Psychosocial and environmental stressors

Currently pregnant, has living children and pregnancy losses (“How many miscarriages, abortions, and stillbirths have you had?”).

Sons and/or daughters who had died was measured from the questions, “Sons who have died” and “Daughters who have died.”

The following two questions were used to evaluate issues with health care access: “Is it a big problem in seeking medical advice or treatment for themselves when they are sick, 1) distance to the health facility, and 2) getting money for advice or treatment.”

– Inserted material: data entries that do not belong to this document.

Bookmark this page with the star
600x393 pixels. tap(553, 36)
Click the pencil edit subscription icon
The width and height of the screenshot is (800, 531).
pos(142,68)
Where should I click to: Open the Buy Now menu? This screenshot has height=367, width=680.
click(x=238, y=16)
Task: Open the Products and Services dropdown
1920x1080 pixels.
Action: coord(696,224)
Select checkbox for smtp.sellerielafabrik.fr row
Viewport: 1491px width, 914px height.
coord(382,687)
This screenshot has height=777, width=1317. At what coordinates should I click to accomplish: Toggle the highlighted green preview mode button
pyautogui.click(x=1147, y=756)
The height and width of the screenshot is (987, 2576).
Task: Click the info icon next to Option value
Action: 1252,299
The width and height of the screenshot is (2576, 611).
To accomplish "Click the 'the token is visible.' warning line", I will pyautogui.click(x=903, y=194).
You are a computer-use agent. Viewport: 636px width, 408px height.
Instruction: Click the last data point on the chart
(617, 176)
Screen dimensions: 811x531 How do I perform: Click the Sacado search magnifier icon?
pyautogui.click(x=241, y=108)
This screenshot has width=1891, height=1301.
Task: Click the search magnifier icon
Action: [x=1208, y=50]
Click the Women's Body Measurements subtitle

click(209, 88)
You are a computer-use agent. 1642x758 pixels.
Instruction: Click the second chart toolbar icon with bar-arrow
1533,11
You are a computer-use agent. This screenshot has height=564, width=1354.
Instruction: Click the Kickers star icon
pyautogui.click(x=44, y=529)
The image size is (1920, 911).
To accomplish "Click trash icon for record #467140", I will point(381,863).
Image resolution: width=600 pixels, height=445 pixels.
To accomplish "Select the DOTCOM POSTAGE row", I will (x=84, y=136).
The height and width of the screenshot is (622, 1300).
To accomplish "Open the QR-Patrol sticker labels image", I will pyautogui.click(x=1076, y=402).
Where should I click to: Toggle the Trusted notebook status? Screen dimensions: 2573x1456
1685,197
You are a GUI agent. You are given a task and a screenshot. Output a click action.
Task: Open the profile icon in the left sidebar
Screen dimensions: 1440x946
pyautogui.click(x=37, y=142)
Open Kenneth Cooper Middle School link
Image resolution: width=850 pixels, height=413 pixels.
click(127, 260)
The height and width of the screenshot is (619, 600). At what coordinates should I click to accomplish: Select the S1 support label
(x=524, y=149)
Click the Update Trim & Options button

Use of solid cooking fuel was assessed with the question what type of cooking fuel is used (ranging from 1 = electricity to 17 = sawdust) [34].

Statistical analysis

To evaluate variations in percentages, chi-square statistics were employed. To estimate associations with PSB, MDD, and GAD, logistic regression was used, both unadjusted and adjusted (with variables significant in unadjusted analysis). Missing values were eliminated, and P < 0.05 was considered significant. The STATA software version 18.0 was utilized to conduct statistical analyses, considering the intricate study design. When using the Variance Inflation Factor (VIF) to check for collinearity, none was discovered.

Results

The sample included 3,109 female adolescents (15–19 years), and 1,439 male adolescents (15–19 years). Tables 1 and 2 describe the sample characteristics and the distribution of, suicidal behaviour, MDD and GAD for girls and boys respectively. Among girls the prevalence of PSB was 4.3% (attempt 1.0%, plan 1.9% and/or ideation 3.6%) and among boys 2.5% (attempt 0.3%, plan 0.7% and/or ideation 2.4%). Among girls and boys, the prevalence of MDD (≥ 8 scores) was 15.5% and 3.7%, respectively, and the prevalence of GAD (≥ 5 scores) was 25.0% and 10.3%, respectively. Using MDD (≥ 10 scores), the prevalence was 8.6% among girls and 2.1% among boys, and using GAD (≥ 10 scores), the prevalence was 8.4% among girls and 1.6% among boys (see Tables 1 and 2).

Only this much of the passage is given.